■ Exercise objective
Gather all lines in the entries below that include the word "computer".

■ Data for the task
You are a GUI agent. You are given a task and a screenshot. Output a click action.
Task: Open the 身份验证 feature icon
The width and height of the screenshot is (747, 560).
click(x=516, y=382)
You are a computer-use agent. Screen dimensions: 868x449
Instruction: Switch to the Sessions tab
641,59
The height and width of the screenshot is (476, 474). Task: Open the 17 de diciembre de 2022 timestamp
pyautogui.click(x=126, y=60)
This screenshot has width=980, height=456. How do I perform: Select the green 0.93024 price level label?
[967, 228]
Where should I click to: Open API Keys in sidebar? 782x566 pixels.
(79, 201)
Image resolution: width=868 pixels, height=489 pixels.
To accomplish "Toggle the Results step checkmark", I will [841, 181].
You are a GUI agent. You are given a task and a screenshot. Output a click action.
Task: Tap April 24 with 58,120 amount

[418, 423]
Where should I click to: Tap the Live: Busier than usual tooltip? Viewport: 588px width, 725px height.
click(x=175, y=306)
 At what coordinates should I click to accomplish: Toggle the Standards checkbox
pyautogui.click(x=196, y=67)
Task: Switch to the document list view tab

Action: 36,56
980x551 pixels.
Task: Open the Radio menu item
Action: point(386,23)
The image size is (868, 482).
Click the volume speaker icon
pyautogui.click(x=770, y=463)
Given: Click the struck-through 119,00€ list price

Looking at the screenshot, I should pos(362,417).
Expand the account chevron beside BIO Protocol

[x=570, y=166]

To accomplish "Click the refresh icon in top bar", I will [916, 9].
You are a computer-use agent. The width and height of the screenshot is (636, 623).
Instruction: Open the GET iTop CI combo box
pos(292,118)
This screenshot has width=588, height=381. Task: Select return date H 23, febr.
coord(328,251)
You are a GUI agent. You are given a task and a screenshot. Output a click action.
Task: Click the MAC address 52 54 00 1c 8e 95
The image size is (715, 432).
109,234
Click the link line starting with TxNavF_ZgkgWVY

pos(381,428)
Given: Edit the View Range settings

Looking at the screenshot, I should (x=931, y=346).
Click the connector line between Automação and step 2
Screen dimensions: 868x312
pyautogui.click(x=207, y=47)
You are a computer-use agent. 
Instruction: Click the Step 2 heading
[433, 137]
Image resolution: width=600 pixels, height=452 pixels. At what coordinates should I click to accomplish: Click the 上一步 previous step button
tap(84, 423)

■ Answer box
You are a computer-use agent. Screen dimensions: 868x449
You are a computer-use agent. The width and height of the screenshot is (636, 623).
You are a computer-use agent. 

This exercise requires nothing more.